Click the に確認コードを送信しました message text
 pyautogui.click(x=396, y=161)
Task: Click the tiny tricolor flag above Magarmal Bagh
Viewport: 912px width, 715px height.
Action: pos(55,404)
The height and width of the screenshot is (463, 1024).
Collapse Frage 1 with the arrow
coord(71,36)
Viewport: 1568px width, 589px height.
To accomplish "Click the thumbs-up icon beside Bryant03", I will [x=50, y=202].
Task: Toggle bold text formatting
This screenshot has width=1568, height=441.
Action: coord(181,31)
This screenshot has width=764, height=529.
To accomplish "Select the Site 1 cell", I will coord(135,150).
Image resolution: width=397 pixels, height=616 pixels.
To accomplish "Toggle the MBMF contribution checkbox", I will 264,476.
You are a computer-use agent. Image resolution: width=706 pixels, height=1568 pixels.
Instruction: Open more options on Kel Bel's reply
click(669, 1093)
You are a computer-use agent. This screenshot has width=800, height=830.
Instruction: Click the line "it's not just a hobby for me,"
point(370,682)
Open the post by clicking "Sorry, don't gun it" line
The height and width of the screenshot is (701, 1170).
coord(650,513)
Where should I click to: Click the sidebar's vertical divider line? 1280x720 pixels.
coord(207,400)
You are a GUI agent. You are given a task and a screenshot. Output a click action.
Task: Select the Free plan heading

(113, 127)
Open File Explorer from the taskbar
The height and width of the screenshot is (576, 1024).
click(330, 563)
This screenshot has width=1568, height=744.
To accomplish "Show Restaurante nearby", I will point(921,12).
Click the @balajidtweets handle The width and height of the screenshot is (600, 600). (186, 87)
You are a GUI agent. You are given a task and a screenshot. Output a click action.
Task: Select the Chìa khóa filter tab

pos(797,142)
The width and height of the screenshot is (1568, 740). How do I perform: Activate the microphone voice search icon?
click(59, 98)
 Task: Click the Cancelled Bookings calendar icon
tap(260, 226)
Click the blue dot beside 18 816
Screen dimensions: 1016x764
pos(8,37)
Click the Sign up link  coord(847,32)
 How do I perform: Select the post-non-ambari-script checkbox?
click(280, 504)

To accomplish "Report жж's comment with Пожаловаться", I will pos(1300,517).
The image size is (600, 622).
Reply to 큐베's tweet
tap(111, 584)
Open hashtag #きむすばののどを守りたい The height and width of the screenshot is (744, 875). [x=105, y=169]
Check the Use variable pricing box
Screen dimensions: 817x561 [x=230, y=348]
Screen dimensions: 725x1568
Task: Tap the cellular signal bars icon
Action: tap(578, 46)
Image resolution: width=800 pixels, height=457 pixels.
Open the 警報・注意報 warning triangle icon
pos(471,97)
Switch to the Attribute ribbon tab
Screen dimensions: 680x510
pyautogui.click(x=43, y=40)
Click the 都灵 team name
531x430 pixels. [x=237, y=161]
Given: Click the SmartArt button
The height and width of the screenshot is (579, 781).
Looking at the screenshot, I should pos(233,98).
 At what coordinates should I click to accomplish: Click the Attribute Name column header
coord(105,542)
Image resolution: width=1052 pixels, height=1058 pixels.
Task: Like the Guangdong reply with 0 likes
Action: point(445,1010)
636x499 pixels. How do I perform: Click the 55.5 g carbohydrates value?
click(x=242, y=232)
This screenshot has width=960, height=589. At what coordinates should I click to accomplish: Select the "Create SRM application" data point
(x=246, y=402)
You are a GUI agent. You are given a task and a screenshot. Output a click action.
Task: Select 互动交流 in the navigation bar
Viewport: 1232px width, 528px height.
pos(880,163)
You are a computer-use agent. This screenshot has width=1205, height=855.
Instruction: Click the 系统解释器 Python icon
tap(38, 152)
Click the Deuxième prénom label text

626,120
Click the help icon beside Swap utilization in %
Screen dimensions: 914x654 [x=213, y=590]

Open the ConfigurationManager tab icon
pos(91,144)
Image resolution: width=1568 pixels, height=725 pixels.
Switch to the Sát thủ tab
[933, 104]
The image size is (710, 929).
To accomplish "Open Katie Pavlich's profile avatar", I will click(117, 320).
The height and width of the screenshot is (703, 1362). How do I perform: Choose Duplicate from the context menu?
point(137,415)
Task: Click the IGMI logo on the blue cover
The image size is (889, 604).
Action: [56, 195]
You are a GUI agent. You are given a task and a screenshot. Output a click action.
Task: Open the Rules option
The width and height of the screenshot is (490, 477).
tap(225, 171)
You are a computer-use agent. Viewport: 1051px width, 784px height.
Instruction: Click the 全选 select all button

* _TASK_: Copy exactly the lines from the top of the entries through the line with "Viewport: 1568px width, 589px height." in it, please, keeping both ends and adding nothing.

* _EXERCISE OUTPUT_:
Click the に確認コードを送信しました message text
 pyautogui.click(x=396, y=161)
Task: Click the tiny tricolor flag above Magarmal Bagh
Viewport: 912px width, 715px height.
Action: pos(55,404)
The height and width of the screenshot is (463, 1024).
Collapse Frage 1 with the arrow
coord(71,36)
Viewport: 1568px width, 589px height.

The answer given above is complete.